DISCLAIMER: We are not professional, licensed, or certified financial planners.

However, we sometimes feel as though we’re serving in such a role with clients who have a permanent disability that’s either going to preclude their return to the work they were doing when they were injured (Partial Permanent Disability) or are unlikely to ever return to work in any capacity (Total Permanent Disability). We have discussed the first abrupt change in the flow of monetary benefits in Part I of this topic when the Temporary Total Disability (TTD) benefits have stopped. Ordinarily, the TTD benefits stop about two (2) to three (3) years after the date of injury.

As I explained in Part I, some of the interruption in the financial life of our clients can be overcome by applying for State Disability Insurance (SDI) benefits within the first 18 to 24 months after the date of injury. When you are opening an SDI claim while still receiving TTD benefits, you will not be receiving SDI benefits until the TTD benefits stop. Then, you “re-open” the SDI claim you started several months before and start the flow of SDI benefits (which are frequently about the same amount as you were receiving in TTD benefits).

However, SDI benefits will only be paid at the full rate for up to one (1) year. So this benefit, too, will eventually come to an end. That end is what makes for the “Second Fiscal Cliff” in your Workers’ Compensation claim. This is where things get really tough.
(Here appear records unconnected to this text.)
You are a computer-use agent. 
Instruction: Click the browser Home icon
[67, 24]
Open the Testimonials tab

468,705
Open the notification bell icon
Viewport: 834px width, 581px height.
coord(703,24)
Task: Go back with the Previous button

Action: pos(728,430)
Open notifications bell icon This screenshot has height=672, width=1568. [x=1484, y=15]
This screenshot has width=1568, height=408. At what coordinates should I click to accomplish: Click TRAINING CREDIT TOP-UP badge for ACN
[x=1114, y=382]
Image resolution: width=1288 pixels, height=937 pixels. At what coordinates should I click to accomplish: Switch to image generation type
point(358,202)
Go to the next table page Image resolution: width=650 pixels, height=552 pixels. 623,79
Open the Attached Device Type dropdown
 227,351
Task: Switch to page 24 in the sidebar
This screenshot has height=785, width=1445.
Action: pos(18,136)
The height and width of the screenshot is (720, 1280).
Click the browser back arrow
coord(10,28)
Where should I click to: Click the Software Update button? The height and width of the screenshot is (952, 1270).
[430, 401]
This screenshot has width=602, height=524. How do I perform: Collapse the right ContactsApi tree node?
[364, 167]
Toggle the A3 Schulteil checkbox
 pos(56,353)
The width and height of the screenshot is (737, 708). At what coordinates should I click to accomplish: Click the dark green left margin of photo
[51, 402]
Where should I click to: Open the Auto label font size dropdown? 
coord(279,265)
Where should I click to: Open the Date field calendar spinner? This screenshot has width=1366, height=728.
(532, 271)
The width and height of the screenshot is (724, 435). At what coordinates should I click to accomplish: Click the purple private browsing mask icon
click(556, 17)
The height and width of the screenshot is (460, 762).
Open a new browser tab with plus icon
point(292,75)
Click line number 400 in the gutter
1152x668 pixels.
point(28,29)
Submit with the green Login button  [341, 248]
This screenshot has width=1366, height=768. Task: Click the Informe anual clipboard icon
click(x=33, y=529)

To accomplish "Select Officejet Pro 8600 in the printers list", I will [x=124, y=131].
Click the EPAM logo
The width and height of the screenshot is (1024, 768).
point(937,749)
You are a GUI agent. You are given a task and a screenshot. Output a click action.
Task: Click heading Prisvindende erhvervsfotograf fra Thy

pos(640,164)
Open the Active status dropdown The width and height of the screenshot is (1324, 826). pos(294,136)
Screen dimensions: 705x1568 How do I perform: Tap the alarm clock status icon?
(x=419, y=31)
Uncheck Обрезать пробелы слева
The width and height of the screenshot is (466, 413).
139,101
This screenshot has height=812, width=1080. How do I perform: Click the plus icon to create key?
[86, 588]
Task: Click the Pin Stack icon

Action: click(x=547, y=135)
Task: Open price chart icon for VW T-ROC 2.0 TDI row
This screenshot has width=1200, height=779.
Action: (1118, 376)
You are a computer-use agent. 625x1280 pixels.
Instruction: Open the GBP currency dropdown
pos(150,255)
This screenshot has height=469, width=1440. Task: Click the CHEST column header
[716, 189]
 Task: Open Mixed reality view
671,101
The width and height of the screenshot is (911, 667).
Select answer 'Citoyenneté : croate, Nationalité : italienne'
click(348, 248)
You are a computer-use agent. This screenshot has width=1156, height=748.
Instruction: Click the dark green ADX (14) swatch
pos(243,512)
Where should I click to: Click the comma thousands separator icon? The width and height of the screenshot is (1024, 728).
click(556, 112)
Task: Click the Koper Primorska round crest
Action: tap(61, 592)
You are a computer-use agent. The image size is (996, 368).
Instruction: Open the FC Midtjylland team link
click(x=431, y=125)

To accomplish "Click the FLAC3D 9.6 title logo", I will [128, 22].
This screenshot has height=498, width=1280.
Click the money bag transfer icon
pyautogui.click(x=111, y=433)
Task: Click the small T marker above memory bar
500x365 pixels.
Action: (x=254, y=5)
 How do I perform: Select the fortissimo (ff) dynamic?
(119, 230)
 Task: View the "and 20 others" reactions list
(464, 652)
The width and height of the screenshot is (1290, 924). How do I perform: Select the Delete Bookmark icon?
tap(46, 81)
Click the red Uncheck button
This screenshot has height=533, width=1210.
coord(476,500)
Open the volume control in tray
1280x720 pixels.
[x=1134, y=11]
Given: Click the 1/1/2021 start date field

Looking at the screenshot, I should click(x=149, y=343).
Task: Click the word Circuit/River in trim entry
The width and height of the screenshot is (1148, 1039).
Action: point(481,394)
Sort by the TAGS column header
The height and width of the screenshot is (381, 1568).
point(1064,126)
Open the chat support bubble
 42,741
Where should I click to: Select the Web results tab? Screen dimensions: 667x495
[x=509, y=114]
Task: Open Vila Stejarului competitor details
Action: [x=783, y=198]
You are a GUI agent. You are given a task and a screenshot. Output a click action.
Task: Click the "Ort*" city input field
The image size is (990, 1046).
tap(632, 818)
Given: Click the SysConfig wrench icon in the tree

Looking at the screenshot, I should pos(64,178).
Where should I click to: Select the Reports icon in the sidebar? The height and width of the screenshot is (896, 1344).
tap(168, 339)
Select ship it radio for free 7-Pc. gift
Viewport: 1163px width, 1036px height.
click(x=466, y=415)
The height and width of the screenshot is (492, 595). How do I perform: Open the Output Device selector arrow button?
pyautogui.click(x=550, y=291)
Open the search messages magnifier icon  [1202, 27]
So, it takes some pro-active planning to reduce the impact.

WHAT TO DO? First of all, when your TTD benefits are about to run out, or you have just gotten your last TTD check and you are waiting to start receiving your SDI benefits (ASSUMING you and your employer have paid into this fund long enough for you to qualify for benefits), you have to ask yourself some fundamental questions:

  • Am I ever going to be able to go back to doing the work I did before?
  • How do I see my physical and mental recovery progressing?
  • Am I getting better, getting worse, staying the same?

If the future looks dark or uncertain — and you do not hold out much hope that you will be able to return to the kind of work you’ve done in your past working life (not necessarily just kind of work you were doing when you were injured), we need to pose an important question:

  • Are you able to learn a new skill in a relatively short period of time (usually between 10 weeks and, at maximum, 6 months) that is likely to equip you for new employment in the open labor market?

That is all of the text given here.